Problem to work on: Present every line of the material as a numbered list, leaving out blank lines and any pictures.

[Entries on where items appear]
((

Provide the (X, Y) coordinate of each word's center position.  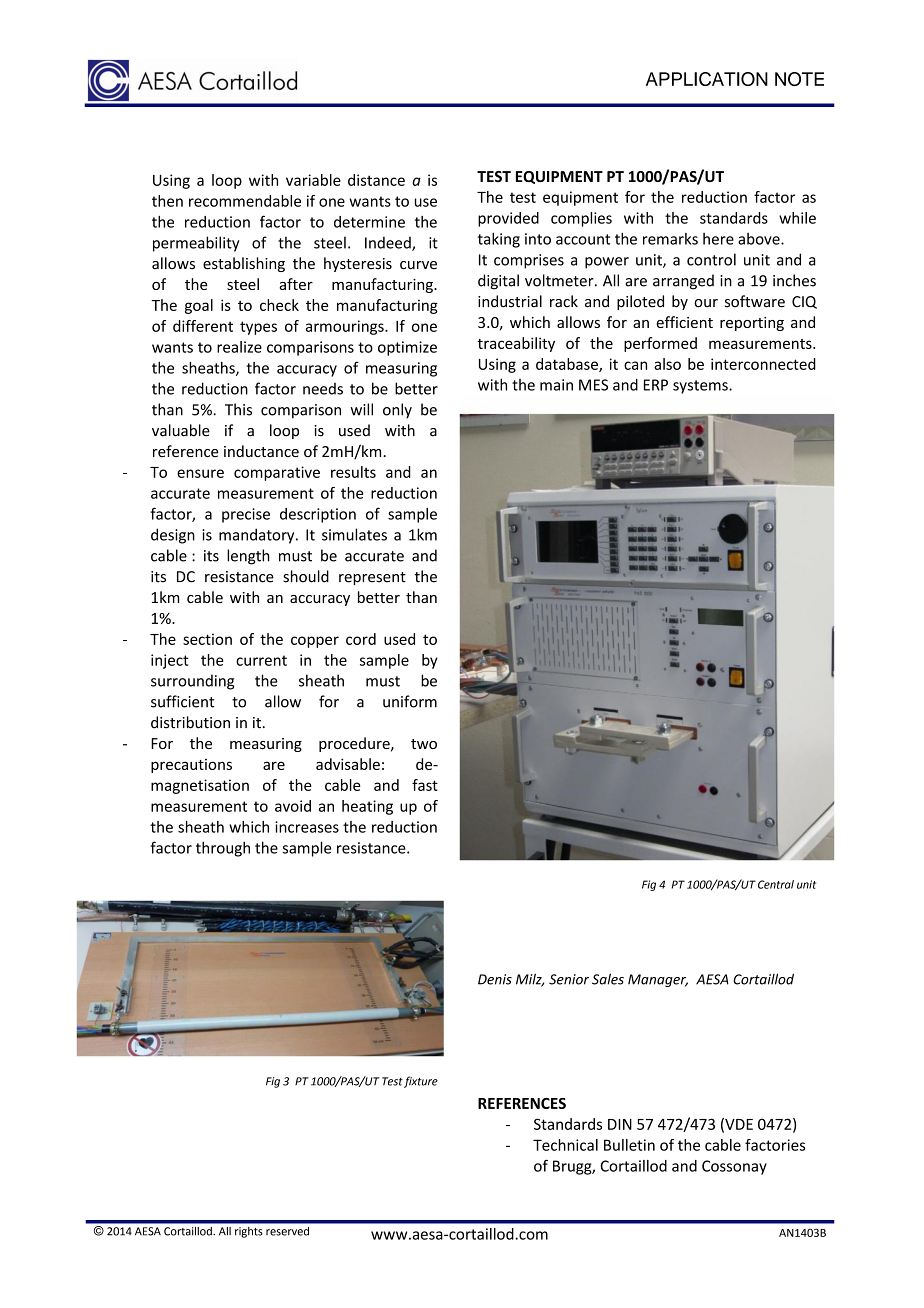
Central (776, 884)
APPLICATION (707, 79)
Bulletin (629, 1145)
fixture (421, 1082)
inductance (261, 451)
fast (425, 785)
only (397, 411)
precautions (191, 766)
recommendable (245, 201)
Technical (565, 1145)
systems (701, 387)
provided (508, 219)
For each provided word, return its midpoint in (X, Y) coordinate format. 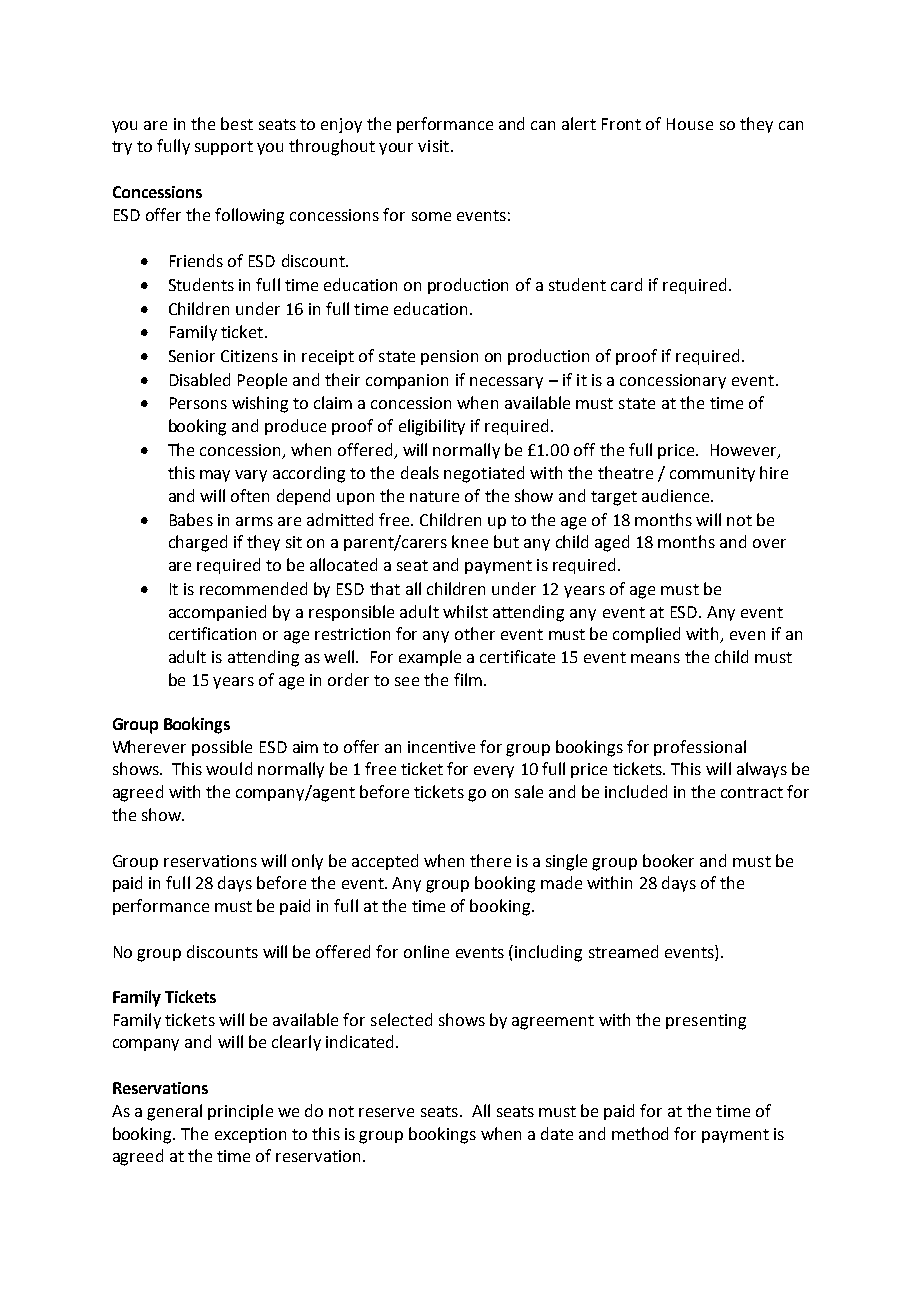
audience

))

Final result:
1. Provide the (X, Y) coordinate of each word's center position.  
2. Central (776, 884)
3. APPLICATION (707, 79)
4. Bulletin (629, 1145)
5. fixture (421, 1082)
6. inductance (261, 451)
7. fast (425, 785)
8. only (397, 411)
9. precautions (191, 766)
10. recommendable (245, 201)
11. Technical (565, 1145)
12. systems (701, 387)
13. provided (508, 219)
14. For each provided word, return its midpoint in (X, Y) coordinate format. 
15. audience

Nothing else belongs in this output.